Below are some records. How many of their lines contain the string "will"? Give the number only.

- - -

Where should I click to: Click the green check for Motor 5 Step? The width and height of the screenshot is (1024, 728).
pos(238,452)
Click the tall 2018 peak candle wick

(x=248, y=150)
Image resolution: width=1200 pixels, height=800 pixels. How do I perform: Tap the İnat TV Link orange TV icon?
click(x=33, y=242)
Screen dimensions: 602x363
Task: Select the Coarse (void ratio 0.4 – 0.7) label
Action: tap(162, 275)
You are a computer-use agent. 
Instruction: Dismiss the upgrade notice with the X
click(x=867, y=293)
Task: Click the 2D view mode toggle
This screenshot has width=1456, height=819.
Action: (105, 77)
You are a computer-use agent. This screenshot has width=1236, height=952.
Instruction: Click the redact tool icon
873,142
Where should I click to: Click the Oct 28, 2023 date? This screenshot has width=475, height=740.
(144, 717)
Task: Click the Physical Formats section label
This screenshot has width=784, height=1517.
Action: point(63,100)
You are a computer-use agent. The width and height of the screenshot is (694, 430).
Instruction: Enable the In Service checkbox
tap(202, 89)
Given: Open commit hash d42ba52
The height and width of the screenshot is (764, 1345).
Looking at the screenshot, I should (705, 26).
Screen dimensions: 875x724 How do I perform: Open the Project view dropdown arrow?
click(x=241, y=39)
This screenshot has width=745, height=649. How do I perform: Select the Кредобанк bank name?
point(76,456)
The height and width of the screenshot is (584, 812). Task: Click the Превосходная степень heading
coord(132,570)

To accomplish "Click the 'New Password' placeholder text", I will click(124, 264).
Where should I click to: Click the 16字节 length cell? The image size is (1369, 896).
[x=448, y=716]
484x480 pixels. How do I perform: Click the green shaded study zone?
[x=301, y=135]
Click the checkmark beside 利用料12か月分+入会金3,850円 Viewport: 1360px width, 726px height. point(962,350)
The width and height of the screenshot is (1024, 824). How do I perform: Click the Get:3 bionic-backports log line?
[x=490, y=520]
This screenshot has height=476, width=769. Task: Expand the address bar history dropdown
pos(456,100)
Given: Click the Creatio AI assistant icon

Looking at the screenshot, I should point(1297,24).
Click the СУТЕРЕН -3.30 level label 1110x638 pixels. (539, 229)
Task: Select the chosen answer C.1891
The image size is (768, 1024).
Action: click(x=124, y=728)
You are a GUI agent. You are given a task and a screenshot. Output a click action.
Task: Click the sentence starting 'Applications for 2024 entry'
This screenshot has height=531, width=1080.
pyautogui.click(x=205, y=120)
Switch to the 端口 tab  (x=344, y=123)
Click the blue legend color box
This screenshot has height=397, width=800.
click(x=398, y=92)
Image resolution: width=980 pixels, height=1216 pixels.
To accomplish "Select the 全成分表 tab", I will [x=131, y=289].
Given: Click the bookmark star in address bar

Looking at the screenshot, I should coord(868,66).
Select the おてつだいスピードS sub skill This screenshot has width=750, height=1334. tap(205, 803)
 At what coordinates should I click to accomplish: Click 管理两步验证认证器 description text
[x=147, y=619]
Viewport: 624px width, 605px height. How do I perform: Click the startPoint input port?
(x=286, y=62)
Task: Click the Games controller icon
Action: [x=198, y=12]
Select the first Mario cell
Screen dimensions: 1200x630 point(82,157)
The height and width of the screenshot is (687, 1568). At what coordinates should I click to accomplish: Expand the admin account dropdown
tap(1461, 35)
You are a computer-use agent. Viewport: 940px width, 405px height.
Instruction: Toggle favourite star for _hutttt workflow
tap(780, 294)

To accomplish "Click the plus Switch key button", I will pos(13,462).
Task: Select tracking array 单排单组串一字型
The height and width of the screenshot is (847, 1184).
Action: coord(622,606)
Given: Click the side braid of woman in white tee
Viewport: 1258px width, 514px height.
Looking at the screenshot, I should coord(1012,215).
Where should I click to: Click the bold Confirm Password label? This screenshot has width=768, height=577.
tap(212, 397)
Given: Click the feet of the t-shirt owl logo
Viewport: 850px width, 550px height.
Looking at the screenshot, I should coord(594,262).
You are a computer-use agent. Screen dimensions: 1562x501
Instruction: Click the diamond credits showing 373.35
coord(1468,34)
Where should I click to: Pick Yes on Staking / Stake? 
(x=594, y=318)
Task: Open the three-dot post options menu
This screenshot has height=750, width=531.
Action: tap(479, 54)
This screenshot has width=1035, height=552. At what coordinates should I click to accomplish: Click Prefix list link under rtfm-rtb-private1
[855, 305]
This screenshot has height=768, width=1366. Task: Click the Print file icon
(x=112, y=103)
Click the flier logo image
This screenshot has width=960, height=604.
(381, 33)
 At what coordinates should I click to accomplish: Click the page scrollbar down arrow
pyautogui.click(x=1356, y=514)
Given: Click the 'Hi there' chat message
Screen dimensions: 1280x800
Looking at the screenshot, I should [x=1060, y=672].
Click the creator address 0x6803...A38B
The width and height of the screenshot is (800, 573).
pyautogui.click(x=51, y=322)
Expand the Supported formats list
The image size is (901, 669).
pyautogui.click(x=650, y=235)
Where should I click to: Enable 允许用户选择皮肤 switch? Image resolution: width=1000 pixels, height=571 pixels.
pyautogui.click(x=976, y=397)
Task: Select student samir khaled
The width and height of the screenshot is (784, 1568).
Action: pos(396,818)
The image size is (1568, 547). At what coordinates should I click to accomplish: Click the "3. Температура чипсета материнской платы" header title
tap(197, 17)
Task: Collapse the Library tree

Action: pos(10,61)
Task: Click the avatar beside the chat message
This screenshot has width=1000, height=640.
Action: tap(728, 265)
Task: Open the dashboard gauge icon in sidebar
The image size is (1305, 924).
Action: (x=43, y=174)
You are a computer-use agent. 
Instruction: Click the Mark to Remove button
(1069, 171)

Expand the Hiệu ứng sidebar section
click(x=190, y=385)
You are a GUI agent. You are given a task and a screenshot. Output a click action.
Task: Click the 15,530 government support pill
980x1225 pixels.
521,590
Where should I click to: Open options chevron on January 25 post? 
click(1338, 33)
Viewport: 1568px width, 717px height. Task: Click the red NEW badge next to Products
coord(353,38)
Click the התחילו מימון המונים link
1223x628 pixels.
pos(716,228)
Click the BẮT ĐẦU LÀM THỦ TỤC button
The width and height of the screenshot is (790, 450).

- - -

**Final answer:** 3